The following technique is type safe, and does not rely on inheritence or static stubs. You just add the server object as one of the client's data members and init it with the name of the methods to be called.

The mechanism is based on the server exporting a template callback object. The client creates one using its own type and gives it to the server.
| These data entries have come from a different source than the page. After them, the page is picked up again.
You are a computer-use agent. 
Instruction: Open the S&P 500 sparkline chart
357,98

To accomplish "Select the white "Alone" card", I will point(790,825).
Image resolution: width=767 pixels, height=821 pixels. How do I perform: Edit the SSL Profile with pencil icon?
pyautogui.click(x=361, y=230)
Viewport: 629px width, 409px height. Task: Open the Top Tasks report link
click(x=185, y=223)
I have used a timer as a server in my example. Thus, setting up a timer to call one of my methods would be as simple as this:

/****************************************************************/
CMyClass::CMyClass()
{
    // * Create Callback
    CMyTimerCallback<CMyClass>* pCallback =
            new CMyTimerCallback<CMyClass>;

    // * Set up Callback
    pCallback->SetClass(this);
    pCallback->SetMethodTick( TimerNotify );

    // * Create Timer and attatch Callback to it
    m_pMyTimer = new CMyTimer;
    m_pMyTimer->InitCallback(pCallback);

    // * Set up Timer
    m_pMyTimer->SetTimer(1234);
}

/****************************************************************/
CMyClass::TimerNotify(int Id)
{
  // ...
}
/****************************************************************/

The server side implementation is a little complicated to grasp at first, but once you get it, it makes a lot of sense. It uses a little template magic.
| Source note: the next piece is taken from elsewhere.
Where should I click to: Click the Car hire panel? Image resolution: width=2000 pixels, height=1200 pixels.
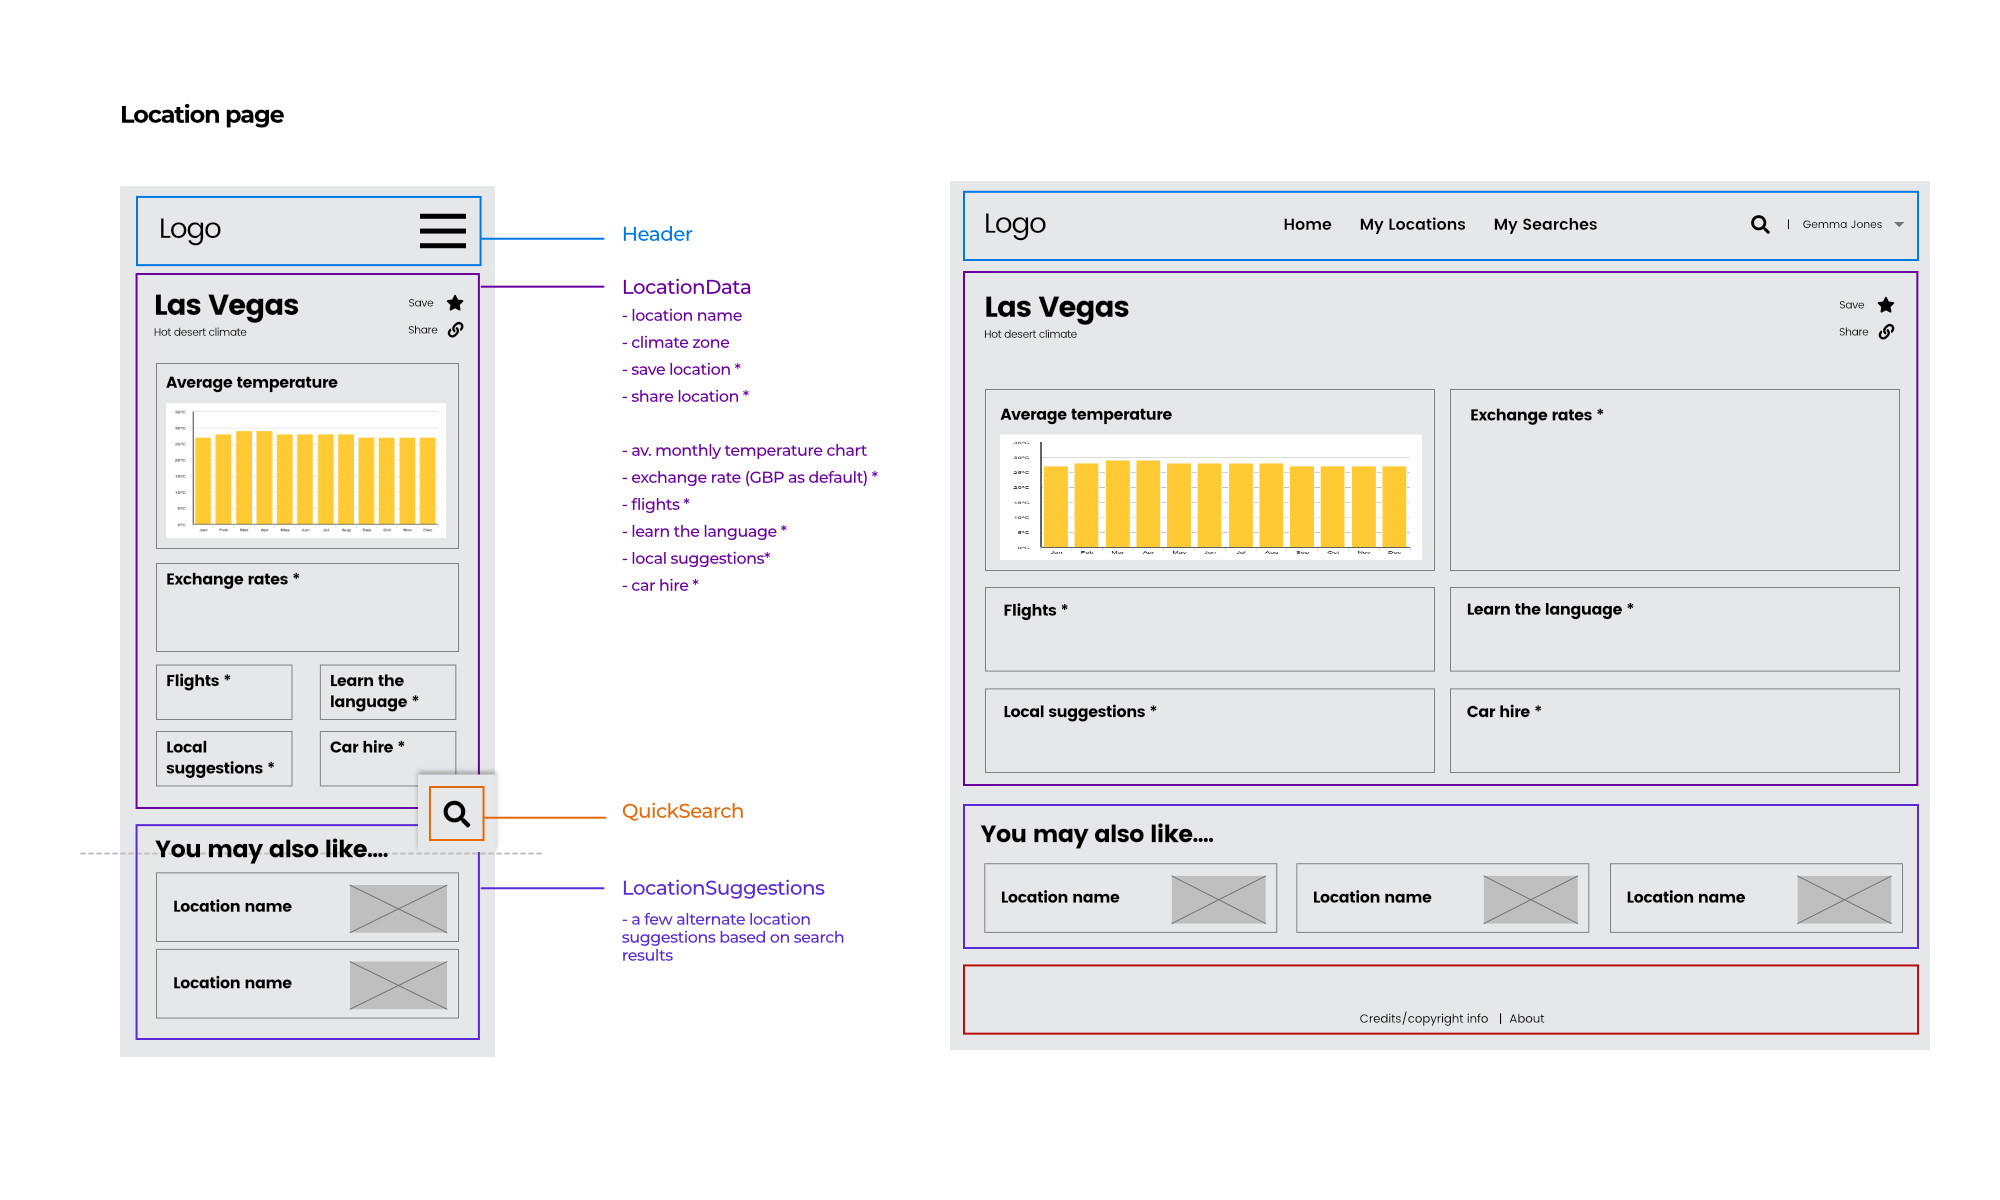(x=1674, y=731)
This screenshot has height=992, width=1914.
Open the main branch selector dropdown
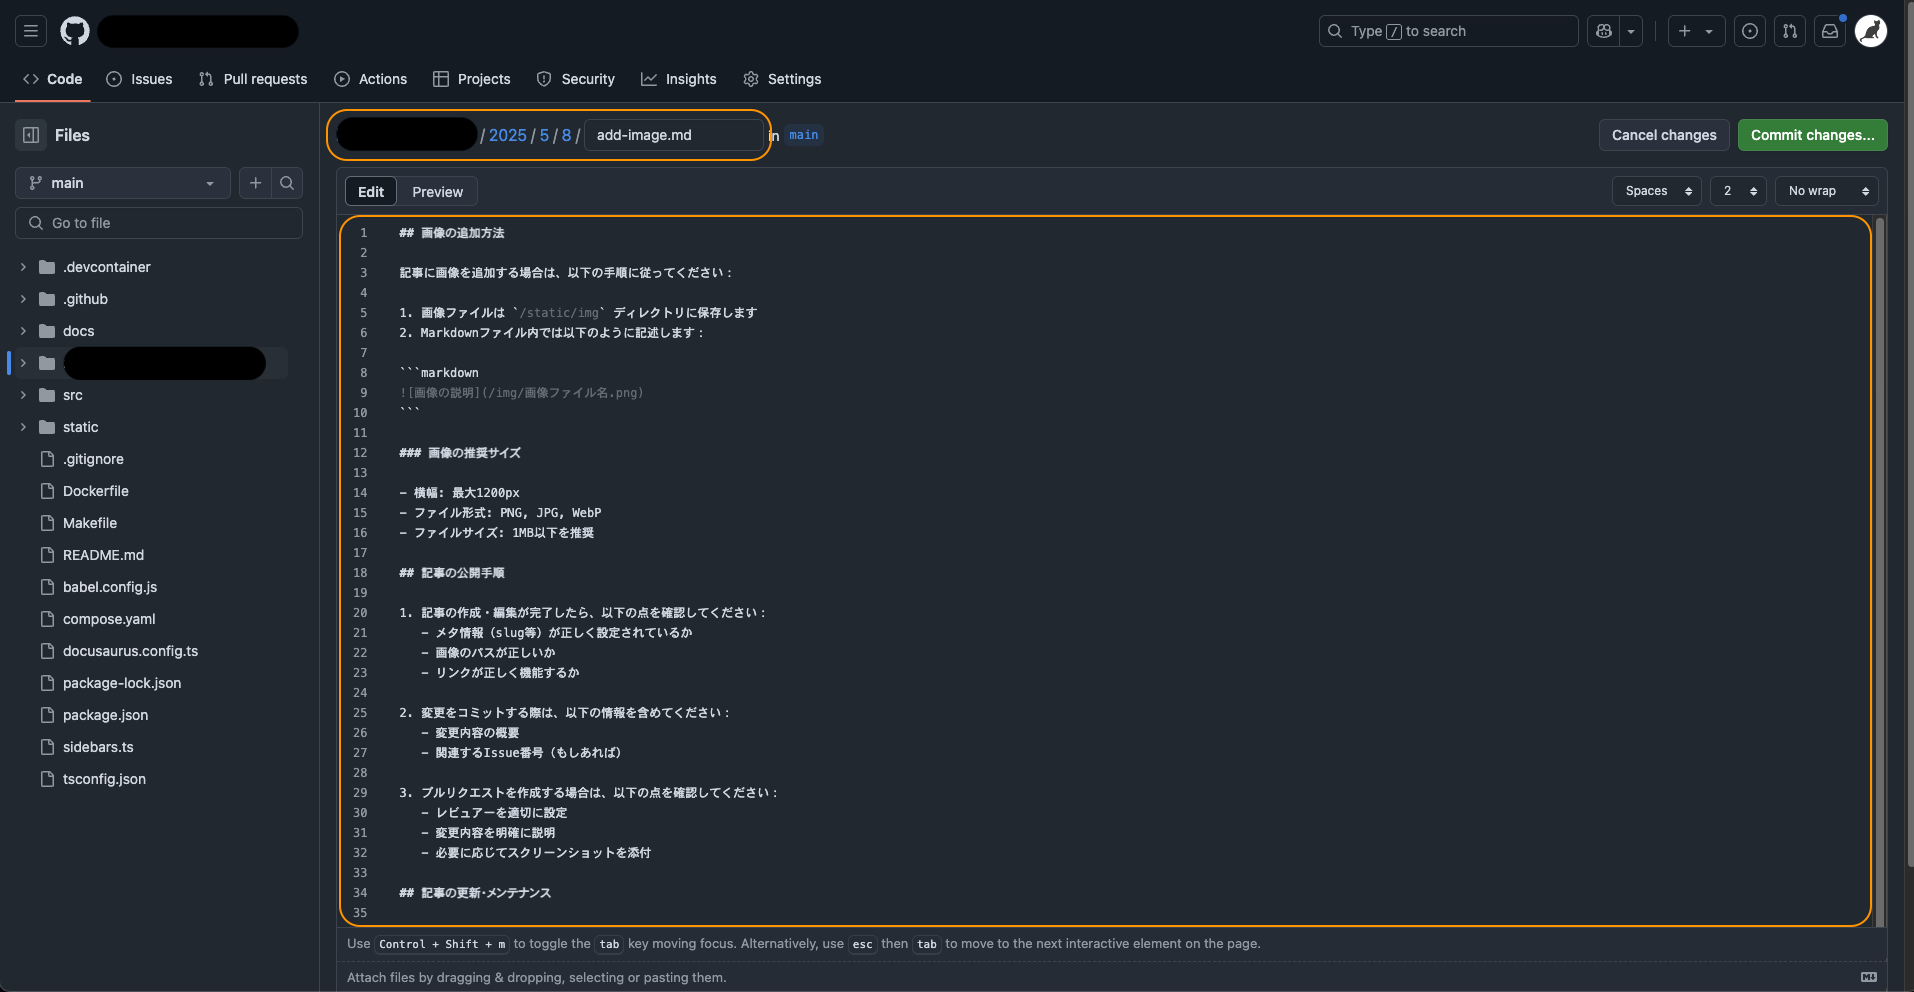(x=122, y=183)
/****************************************************************/
class CMyTimer
{
public:
    void InitCallback(CMyTimerCallbackBase* pCallback);
    void SetTimer(int iInterval);

private:
    CMyTimerCallbackBase* m_pCallback;
};


/****************************************************************/
class CMyTimerCallbackBase
{
public:
    virtual void MethodTick(int Id) = 0;
  // add other methods here

};


/****************************************************************/
template<class C>
class CMyTimerCallback : public CMyTimerCallbackBase
{
public:
    CMyTimerCallback()      { m_pClass = 0; m_pMethodTick = 0; }

    typedef void (C::*MethodTick_t)(int Id);

    void SetClass(C* pClass)                    { m_pClass =
                                                  pClass; }
    void SetMethodTick(MethodTick_t pMethod)    { m_pMethodTick =
                                                  pMethod; }
    // add other methods here

protected:

    void MethodTick(int Id)
    {
        if(m_pClass && m_pMethodTick) 
        {
            (m_pClass->*m_pMethodTick) (Id);
        }
    }

private:
    C*              m_pClass;
    MethodTick_t    m_pMethodTick;
};

This technique has proven to be quite useful, I've used it to recieve data from a comms link, receive notifications, and to run multiple threads within a single client object.
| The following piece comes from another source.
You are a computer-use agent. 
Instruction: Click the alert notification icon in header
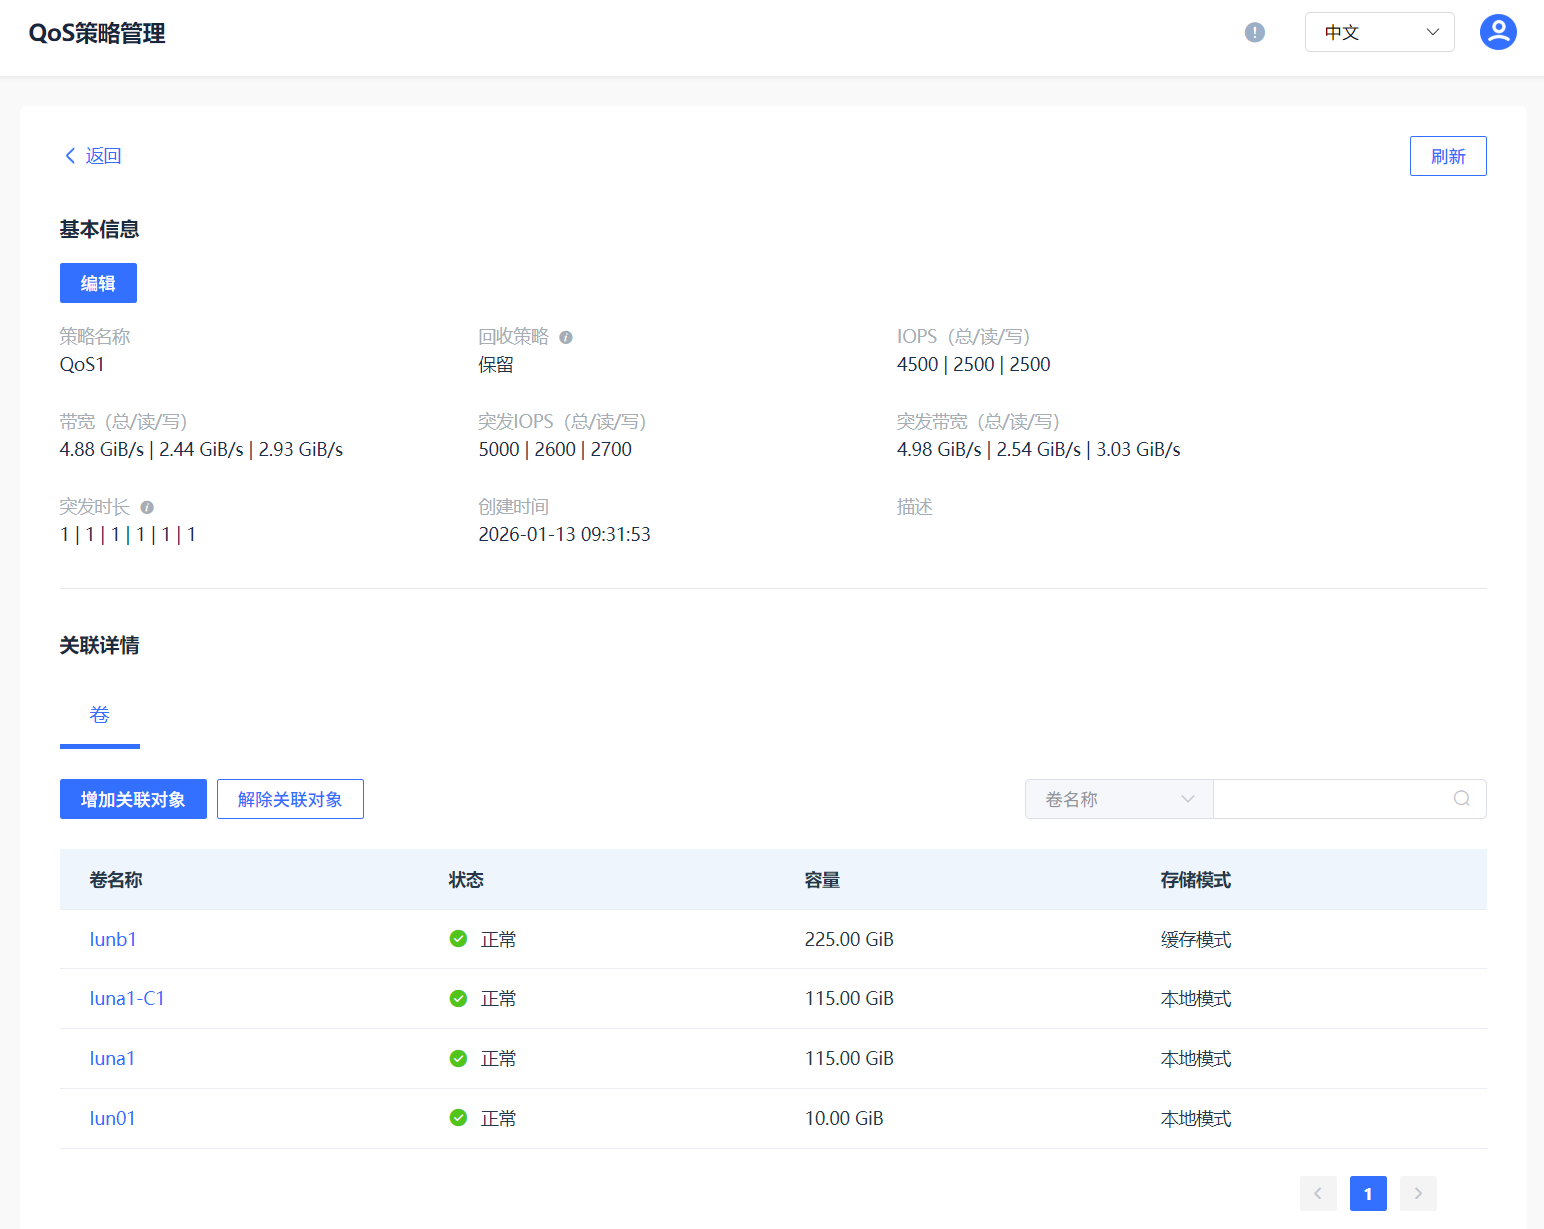(1254, 33)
A download of C++ code is provided that can be compiled and stepped to aid your understanding.

Downloads

Download demo code - 3 Kb


Comments

  • Better using a functor

    Posted by Legacy on 11/06/2003 12:00am

    Originally posted by: Robert J. Liu

    It can be better handled using a functor - a function object.
    
    class CMyTimer
    {
    public:
    void MethodTick( int Id, Callback & timerNotify){ timerNotify(Id); }
    void SetTimer(int iInterval);
    ...

    };
    class Callback
    {
    public:
    int operator() (int Id) { ...;}
    };

    int main ()
    {
    Callback timerNotify;
    CMyTimer theTimer;
    theTimer.SetTimer(1234);
    theTimer.MethodTick(Id, timerNotify);
    ...
    }

    Reply
  • try using boost.function and boost.bind

    Posted by Legacy on 11/06/2003 12:00am

    Originally posted by: Shelby

    You could also look at using boost.function (see boost.org for more information)
    
    

    Basically you could do this:

    // create a callback to TimerNotify
    boost::function< void (int) > pCallback =
    boost::bind( CMyClass::TimerNotify, this );

    You would then make your CMyTimer function accept the same type "boost::function< void (int) >" have it call this at every tick.
    No need for any base classes such as "CMyTimerCallbackBase"

    To call this function:

    void CMyTimer::OnTick()
    {
    // call the stored callback
    m_pCallback();
    }

    I recommended check out www.boost.org. It has many other useful libraries worth checking out.